Analysis of radix selection on Markov sources
Kevin Leckey, Ralph Neininger, Henning Sulzbach

TL;DR
This paper analyzes the complexity of Radix Selection when data is generated from a Markov source, deriving limit theorems and showing different asymptotic behaviors depending on data distribution.
Contribution
It provides the first detailed stochastic process analysis of Radix Selection complexity for Markov sources, including limit theorems and convergence results.
Findings
Normalized complexity converges to a Gaussian process for uniform data.
Complexity distribution is less concentrated and non-normal for general Markov sources.
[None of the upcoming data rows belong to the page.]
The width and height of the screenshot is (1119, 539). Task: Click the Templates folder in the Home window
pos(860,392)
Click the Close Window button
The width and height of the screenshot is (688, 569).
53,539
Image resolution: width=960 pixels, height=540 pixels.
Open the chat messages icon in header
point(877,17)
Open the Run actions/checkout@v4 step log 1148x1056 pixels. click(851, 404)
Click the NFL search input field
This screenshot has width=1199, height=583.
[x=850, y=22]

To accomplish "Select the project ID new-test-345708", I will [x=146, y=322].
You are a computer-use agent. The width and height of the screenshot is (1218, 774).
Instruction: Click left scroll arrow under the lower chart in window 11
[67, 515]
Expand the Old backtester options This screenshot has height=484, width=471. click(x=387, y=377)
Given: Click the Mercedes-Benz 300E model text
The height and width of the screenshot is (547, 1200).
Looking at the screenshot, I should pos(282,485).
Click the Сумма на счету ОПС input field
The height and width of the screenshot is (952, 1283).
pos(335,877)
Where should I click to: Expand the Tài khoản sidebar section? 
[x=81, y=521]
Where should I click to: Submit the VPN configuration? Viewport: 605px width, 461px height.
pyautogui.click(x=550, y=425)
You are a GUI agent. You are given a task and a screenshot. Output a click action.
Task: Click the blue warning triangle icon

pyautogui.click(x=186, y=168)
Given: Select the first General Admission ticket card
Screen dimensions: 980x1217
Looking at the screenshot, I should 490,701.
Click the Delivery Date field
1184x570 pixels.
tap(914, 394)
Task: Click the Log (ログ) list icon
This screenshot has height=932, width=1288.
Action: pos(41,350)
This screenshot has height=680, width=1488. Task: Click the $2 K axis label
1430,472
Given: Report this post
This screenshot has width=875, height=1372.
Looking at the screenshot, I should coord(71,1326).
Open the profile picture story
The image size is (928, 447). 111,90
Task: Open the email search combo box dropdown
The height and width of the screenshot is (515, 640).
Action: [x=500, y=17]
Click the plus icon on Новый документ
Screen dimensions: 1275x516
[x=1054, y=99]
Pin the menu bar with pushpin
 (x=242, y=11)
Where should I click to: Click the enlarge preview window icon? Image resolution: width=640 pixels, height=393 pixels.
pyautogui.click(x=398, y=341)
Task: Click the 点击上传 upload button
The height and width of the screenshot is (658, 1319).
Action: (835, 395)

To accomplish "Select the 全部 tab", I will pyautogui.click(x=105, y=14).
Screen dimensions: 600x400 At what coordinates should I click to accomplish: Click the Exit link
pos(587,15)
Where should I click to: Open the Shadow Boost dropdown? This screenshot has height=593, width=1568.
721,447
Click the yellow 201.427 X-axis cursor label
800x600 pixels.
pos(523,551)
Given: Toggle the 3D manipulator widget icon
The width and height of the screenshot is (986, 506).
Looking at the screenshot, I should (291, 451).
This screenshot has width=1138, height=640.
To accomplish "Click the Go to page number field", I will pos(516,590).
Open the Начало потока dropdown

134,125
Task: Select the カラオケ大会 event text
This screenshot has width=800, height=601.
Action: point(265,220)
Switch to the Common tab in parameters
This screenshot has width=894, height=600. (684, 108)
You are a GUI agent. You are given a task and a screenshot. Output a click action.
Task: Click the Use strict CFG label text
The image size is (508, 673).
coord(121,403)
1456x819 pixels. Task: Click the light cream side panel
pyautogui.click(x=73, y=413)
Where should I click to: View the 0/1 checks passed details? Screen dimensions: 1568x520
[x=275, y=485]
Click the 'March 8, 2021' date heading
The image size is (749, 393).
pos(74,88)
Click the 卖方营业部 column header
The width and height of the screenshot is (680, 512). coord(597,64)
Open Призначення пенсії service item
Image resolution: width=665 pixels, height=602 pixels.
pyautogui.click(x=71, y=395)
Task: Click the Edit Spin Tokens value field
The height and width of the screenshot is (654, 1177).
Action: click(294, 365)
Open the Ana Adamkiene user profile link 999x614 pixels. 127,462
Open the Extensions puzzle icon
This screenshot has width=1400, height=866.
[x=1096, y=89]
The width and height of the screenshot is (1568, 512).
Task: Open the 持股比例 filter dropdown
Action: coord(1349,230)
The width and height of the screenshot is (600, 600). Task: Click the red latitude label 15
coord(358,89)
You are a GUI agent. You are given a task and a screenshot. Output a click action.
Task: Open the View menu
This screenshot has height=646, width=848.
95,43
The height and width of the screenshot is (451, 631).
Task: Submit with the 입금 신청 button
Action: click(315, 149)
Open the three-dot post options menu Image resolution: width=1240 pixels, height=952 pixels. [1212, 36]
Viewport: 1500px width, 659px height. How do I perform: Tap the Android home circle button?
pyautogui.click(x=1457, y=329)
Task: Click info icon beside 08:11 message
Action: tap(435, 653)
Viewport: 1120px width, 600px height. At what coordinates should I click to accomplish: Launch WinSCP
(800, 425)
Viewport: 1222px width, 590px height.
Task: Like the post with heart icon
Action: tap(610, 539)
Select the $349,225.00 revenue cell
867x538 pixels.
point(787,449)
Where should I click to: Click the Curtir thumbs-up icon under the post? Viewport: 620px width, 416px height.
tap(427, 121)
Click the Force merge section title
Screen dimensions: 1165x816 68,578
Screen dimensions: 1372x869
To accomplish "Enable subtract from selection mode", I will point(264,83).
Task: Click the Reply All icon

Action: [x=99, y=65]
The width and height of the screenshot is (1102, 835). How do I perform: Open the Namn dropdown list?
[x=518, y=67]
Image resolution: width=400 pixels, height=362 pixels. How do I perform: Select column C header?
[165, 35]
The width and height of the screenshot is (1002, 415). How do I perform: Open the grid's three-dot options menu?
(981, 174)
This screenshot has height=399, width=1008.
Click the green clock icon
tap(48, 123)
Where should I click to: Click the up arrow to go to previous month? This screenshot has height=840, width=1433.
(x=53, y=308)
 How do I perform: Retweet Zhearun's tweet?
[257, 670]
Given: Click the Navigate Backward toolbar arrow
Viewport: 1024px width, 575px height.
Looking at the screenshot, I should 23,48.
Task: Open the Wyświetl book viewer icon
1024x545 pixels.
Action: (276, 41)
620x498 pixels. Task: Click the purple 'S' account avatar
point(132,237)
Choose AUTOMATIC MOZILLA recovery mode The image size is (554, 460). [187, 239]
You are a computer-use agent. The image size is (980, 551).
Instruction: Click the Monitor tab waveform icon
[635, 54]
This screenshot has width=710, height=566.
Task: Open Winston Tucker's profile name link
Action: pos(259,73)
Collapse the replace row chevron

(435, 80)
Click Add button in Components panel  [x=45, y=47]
Explicit mean and covariance functions are derived for the limiting Gaussian process.
Abstract
The complexity of the algorithm Radix Selection is considered for independent data generated from a Markov source. The complexity is measured by the number of bucket operations required and studied as a stochastic process indexed by the ranks; also the case of a uniformly chosen rank is considered. The orders of mean and variance of the complexity and limit theorems are derived. We find weak convergence of the appropriately normalized complexity towards a Gaussian process with explicit mean and covariance functions (in the space D[0,1] of cadlag functions on [0,1] with the Skorokhod metric) for uniform data and the asymmetric Bernoulli model. For uniformly chosen ranks and uniformly distributed data the normalized complexity was known to be asymptotically normal. For a general Markov source (excluding the uniform case) we find that this complexity is less concentrated and admits a limit…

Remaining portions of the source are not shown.